* What you will do
A - Take the blog entries and reproduce the passage starting with "Podcast #10 - Violet" and going on through "of all time.", putting "laptop" in place of "mac".
B - Answer these questions from the blog entries:
(i) Who is expected in the house next week?
(ii) What song is listed as the music, and by which band?
(iii) What was left on the sous chef's towel after he wiped off the knife?

* Extract
** Start **
5.09.2009

Podcast #10 - Violet

So after 2 weeks of podcasting and subsequent corrupt file failures, we had a win--courtesy of Ms. Violet Blue.  She brought by her mac, and recorded along with me.  Thank god.  My files came out wonky and distorted in parts.  Hers came out crisp and clear.  So here we are--podcast #10 is finally published.

Ben came along with Vi, and Corey and Amy were in the house as well.  We're building an exciting podcast schedule--re-recording last week's with Ryan Farr and Eddie Lau should be especially good.

Next week we return to our simple 1 mic setup--because it works.  Wolfgang Weber and Kevin Kelley will be in the house.  Comments and questions are always welcome.  linecook415@gmail.com, @linecook on twitter

Music:  Dance Song '97 by Sleater Kinney, my favorite band of all time.

ps
To anyone that emailed us topics, or podcast ideas, I have to say sorry.  We did cover pretty much everything sent to us on the failed podcasts, but it felt contrived for us to re-hash these conversations that we had already had.  So we started fresh.  Please keep them coming.

pps
I said it before, and i'll say it again--the best part of these podcasts is what happens when we stop recording.



5.02.2009

Clean.

Sometimes this happens to you:  Stepping onto the station, a chill goes down your spine.  The squeeze bottle sits in a puddle of oil.  There are bits of chervil and chives everywhere.  Chicken stock is puddled all over the place, and the salt...oh the salt.  There is fucking salt everywhere.  And it's clumped up from having wet fingers in it.  You reach for chard, and realize that all of the greens have become mixed throughout  the night.  It's a complete mess, and it hasn't even been that busy.

I'm a notorious clean freak when it comes to my (and others) stations.  Early on in my career, as I prepped a vinaigrette, the sous chef came pulled me away from my cutting board and said "You need to work cleaner." 

Huh?

I thought I was working clean.  I protested for a moment.  The sous ran his hand over my cutting board, and showed me his palm.  It was filthy.  He picked up my knife and wiped it off--leaving bits of herbs and shallot on his towel.  He organized my mise into a neat row, glared hard at me, and walked away.
** End **
* Material supplied
** Start **
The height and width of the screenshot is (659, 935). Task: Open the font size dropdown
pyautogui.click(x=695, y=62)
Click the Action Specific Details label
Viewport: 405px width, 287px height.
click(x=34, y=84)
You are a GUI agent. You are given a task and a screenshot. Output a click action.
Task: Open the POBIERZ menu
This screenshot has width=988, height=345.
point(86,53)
** End **
** Start **
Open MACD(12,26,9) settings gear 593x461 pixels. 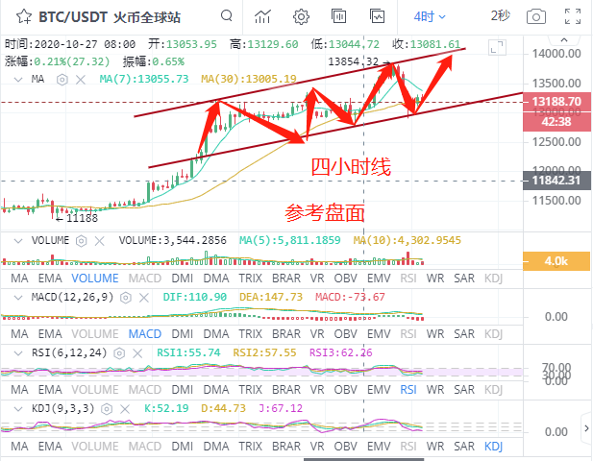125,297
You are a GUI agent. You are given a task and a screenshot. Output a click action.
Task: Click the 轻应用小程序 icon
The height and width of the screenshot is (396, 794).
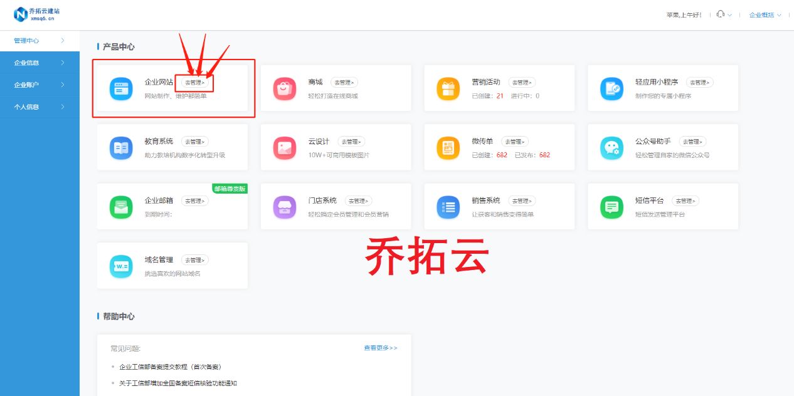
** End **
* Solutions for each task
A -
Podcast #10 - Violet

So after 2 weeks of podcasting and subsequent corrupt file failures, we had a win--courtesy of Ms. Violet Blue.  She brought by her laptop, and recorded along with me.  Thank god.  My files came out wonky and distorted in parts.  Hers came out crisp and clear.  So here we are--podcast #10 is finally published.

Ben came along with Vi, and Corey and Amy were in the house as well.  We're building an exciting podcast schedule--re-recording last week's with Ryan Farr and Eddie Lau should be especially good.

Next week we return to our simple 1 mic setup--because it works.  Wolfgang Weber and Kevin Kelley will be in the house.  Comments and questions are always welcome.  linecook415@gmail.com, @linecook on twitter

Music:  Dance Song '97 by Sleater Kinney, my favorite band of all time.

B -
(i) Wolfgang Weber and Kevin Kelley.
(ii) Dance Song '97 by Sleater Kinney.
(iii) Bits of herbs and shallot.